### Data shown
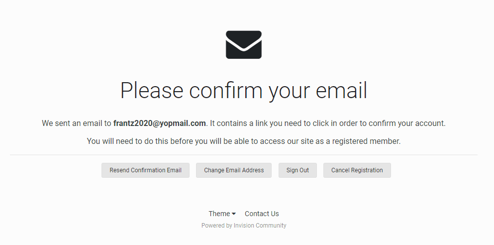Click the word "Please" in the heading
The image size is (494, 245).
[x=152, y=91]
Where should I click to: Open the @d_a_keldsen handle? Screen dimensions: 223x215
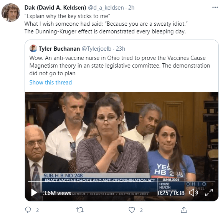(106, 8)
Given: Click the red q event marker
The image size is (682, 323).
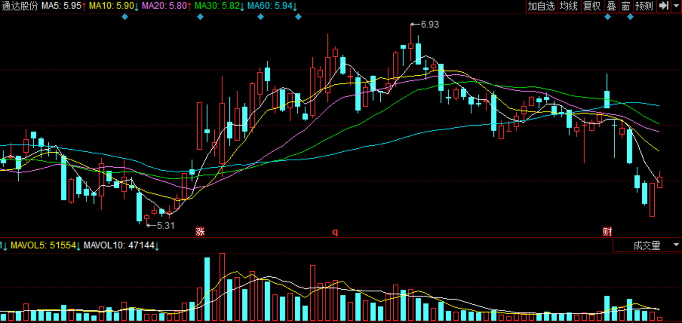Looking at the screenshot, I should [x=334, y=232].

### Activity
Retype the line containing "Given: Click the red q event marker" and each line after it through the last line of the entries above, exactly, with no pictures and nothing else.

### Final answer
Given: Click the red q event marker
The image size is (682, 323).
Looking at the screenshot, I should [x=334, y=232].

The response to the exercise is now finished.